Data on locating words and elements:

######

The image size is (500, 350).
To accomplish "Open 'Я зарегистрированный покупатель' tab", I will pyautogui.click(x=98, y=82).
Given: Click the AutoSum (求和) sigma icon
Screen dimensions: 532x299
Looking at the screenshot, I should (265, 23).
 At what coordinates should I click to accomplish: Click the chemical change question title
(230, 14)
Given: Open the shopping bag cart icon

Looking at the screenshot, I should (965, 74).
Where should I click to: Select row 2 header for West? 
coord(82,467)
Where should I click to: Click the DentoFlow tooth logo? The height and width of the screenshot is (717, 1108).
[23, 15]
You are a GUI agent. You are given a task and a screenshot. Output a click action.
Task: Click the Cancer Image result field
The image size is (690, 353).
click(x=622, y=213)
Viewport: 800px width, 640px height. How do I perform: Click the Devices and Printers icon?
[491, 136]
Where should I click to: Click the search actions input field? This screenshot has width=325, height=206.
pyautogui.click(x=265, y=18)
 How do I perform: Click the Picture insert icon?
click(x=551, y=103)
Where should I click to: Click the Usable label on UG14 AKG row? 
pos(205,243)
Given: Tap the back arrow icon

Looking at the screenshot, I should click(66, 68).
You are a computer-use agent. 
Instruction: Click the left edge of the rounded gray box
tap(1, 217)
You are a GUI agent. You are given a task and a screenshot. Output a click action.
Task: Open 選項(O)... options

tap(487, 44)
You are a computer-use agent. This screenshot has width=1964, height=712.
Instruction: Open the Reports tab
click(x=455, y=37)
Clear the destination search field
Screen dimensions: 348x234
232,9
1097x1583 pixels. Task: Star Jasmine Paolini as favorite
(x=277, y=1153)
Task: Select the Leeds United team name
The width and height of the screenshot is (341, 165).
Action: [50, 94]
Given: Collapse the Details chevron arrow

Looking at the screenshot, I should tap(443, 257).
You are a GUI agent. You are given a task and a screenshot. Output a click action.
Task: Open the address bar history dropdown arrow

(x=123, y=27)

######

**GIVEN REQUEST**
Copy out all of the data above line for line, changing nothing.

**ANSWER TO THIS TASK**
The image size is (500, 350).
To accomplish "Open 'Я зарегистрированный покупатель' tab", I will pyautogui.click(x=98, y=82).
Given: Click the AutoSum (求和) sigma icon
Screen dimensions: 532x299
Looking at the screenshot, I should (265, 23).
 At what coordinates should I click to accomplish: Click the chemical change question title
(230, 14)
Given: Open the shopping bag cart icon

Looking at the screenshot, I should (965, 74).
Where should I click to: Select row 2 header for West? 
coord(82,467)
Where should I click to: Click the DentoFlow tooth logo? The height and width of the screenshot is (717, 1108).
[23, 15]
You are a GUI agent. You are given a task and a screenshot. Output a click action.
Task: Click the Cancer Image result field
The image size is (690, 353).
click(x=622, y=213)
Viewport: 800px width, 640px height. How do I perform: Click the Devices and Printers icon?
[491, 136]
Where should I click to: Click the search actions input field? This screenshot has width=325, height=206.
pyautogui.click(x=265, y=18)
 How do I perform: Click the Picture insert icon?
click(x=551, y=103)
Where should I click to: Click the Usable label on UG14 AKG row? 
pos(205,243)
Given: Tap the back arrow icon

Looking at the screenshot, I should click(66, 68).
You are a computer-use agent. 
Instruction: Click the left edge of the rounded gray box
tap(1, 217)
You are a GUI agent. You are given a task and a screenshot. Output a click action.
Task: Open 選項(O)... options

tap(487, 44)
You are a computer-use agent. This screenshot has width=1964, height=712.
Instruction: Open the Reports tab
click(x=455, y=37)
Clear the destination search field
Screen dimensions: 348x234
232,9
1097x1583 pixels. Task: Star Jasmine Paolini as favorite
(x=277, y=1153)
Task: Select the Leeds United team name
The width and height of the screenshot is (341, 165).
Action: [50, 94]
Given: Collapse the Details chevron arrow

Looking at the screenshot, I should tap(443, 257).
You are a GUI agent. You are given a task and a screenshot. Output a click action.
Task: Open the address bar history dropdown arrow

(x=123, y=27)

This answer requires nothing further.